» **EXERCISE TASK**: Lay out the lines of the records below as a Markdown table with the columns Row and Line, starting with the line that contains "792x400 pixels." and running through the line that contains "click(x=70, y=70)". Omit blank lines and leave the pictures out.

------ RECORD LIST

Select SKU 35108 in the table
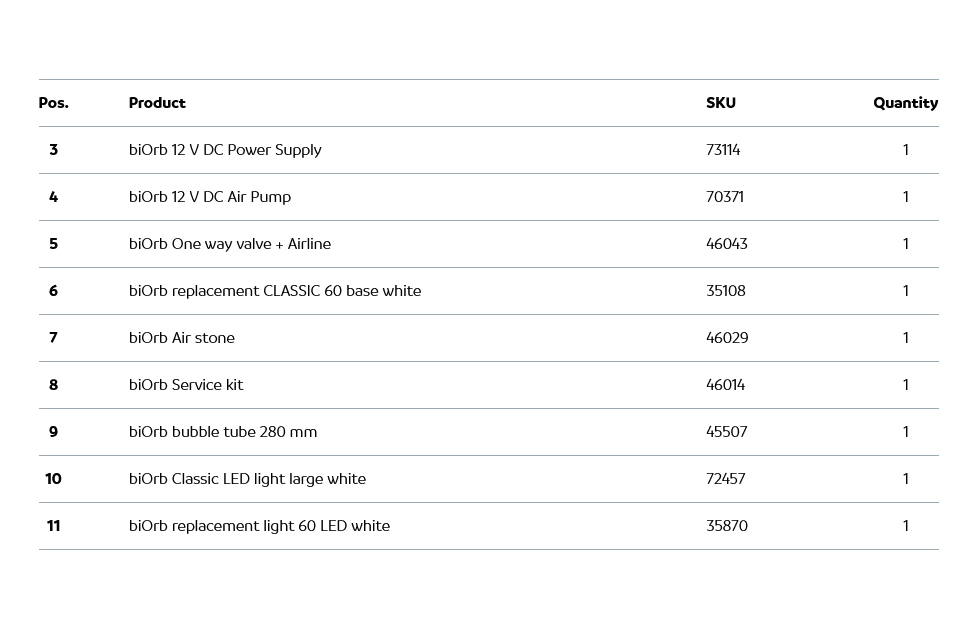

------------
------ RECORD LIST

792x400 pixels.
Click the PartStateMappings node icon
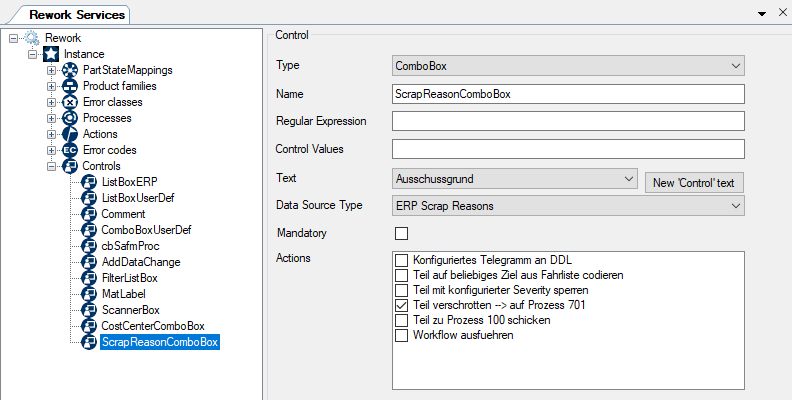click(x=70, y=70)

------------
------ RECORD LIST

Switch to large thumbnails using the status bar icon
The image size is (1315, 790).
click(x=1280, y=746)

------------

» **TASK ANSWER**:
| Row | Line |
|---|---|
| 1 | 792x400 pixels. |
| 2 | Click the PartStateMappings node icon |
| 3 | click(x=70, y=70) |